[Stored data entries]
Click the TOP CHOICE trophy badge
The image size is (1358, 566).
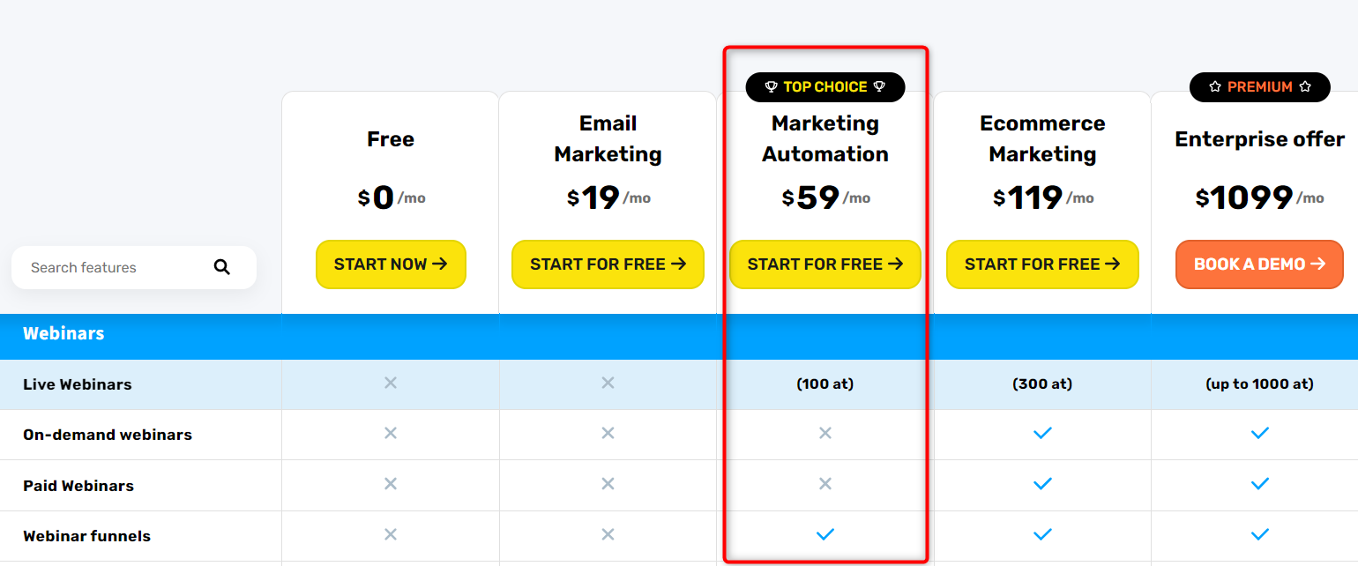pos(825,87)
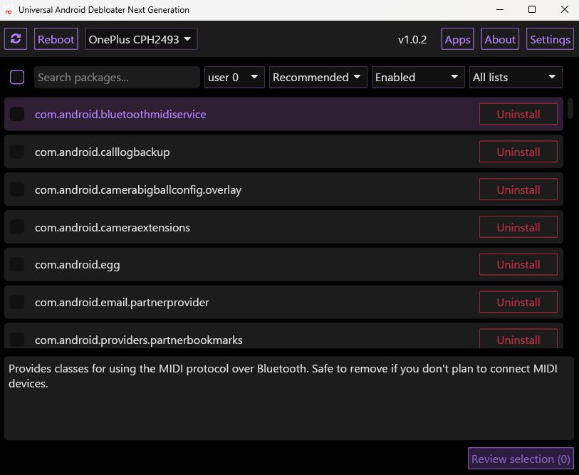Image resolution: width=579 pixels, height=475 pixels.
Task: Click the Search packages input field
Action: 116,77
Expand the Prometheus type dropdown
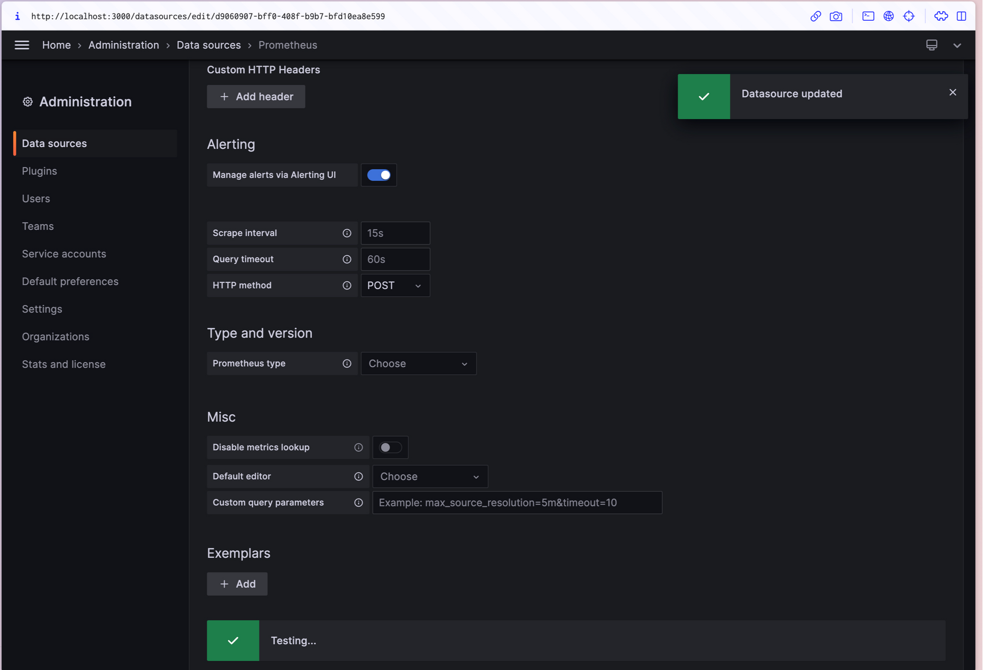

**REQUIREMENT**
If any image appears in the entries, omit it and return the rest verbatim.

**EXERCISE OUTPUT**
Click the TOP CHOICE trophy badge
The image size is (1358, 566).
pos(825,87)
Image resolution: width=579 pixels, height=475 pixels.
Task: Click the Search packages input field
Action: 116,77
Expand the Prometheus type dropdown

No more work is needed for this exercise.